Desde el principio de los tiempos, en los cielos y en las profundidades del infierno, ha existido una guerra que no podemos ver, una batalla entre las fuerzas del bien y el mal. A un lado, los poderosos arcángeles de Dios; al otro, los demonios caídos, seres de oscuridad y engaño. Pero, ¿quiénes son estos seres celestiales, y qué papel juegan en esta eterna lucha?
El arcángel Miguel, el príncipe de los ejércitos celestiales. Él es el más poderoso entre los ángeles de Dios, y es conocido por su victoria sobre las huestes del mal. En el libro de Apocalipsis, se nos revela que Miguel libró una batalla crucial contra el gran dragón, Satanás, y lo arrojó del cielo.

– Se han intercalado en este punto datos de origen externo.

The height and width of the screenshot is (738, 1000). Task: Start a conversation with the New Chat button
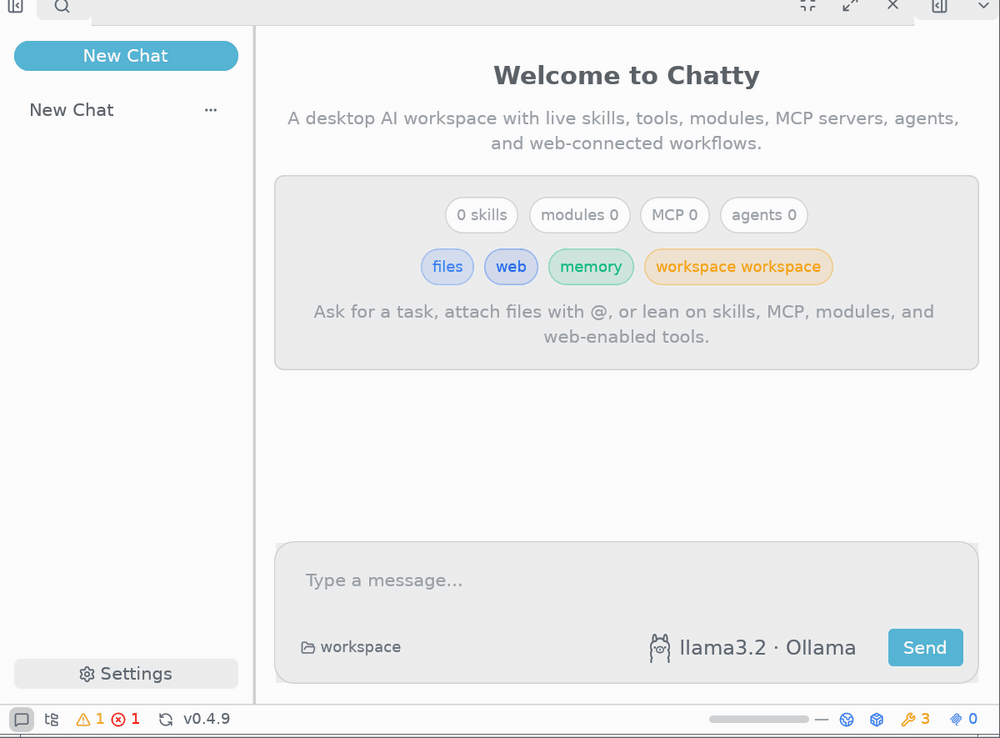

Después hubo una gran batalla en el cielo: Miguel y sus ángeles luchaban contra el dragón; y luchaban el dragón y sus ángeles.
Los demonios caídos no eran oponentes fáciles. Frente a Miguel está Satanás, el ángel caído, quien antes era conocido como Lucifer, el portador de luz. Pero su orgullo lo llevó a rebelarse contra Dios, convirtiéndose en el príncipe de las tinieblas. Isaías describe su caída: '¡Cómo caíste del cielo, oh Lucero, hijo de la mañana! Cortado fuiste por tierra, tú que debilitabas a las naciones.' Lucifer, lleno de poder y astucia, arrastró con él a un tercio de los ángeles, ahora conocidos como demonios.
Entre los demonios más poderosos se encuentra Belial, también mencionado en la Biblia como un ser de maldad y corrupción. Su nombre se asocia con la completa perversión. Belial es sinónimo de todo lo que se opone a la santidad.
Pero la batalla no termina ahí. Otro arcángel de gran poder es Gabriel, el mensajero de Dios. Él fue quien anunció el nacimiento de Jesús a María, Gabriel no solo trae mensajes divinos, sino que también es un defensor del pueblo de Dios.
Miguel, Gabriel, Lucifer... ángeles y demonios enfrentados en una batalla cósmica que aún continúa. Mientras Satanás y sus demonios buscan destruir, los arcángeles de Dios luchan por la justicia y la verdad. Cada uno tiene un papel en el plan divino, y aunque la oscuridad pueda parecer fuerte, la luz de Dios siempre prevalecerá.
La batalla espiritual es real, y cada día se libra tanto en los cielos como en la Tierra. ¿De qué lado estarás tú? La elección es tuya... pero recuerda: la victoria ya ha sido asegurada por el Hijo de Dios.
Y fue lanzado fuera el gran dragón, la serpiente antigua, que se llama diablo y Satanás, el cual engaña al mundo entero; fue arrojado a la tierra, y sus ángeles fueron arrojados con él.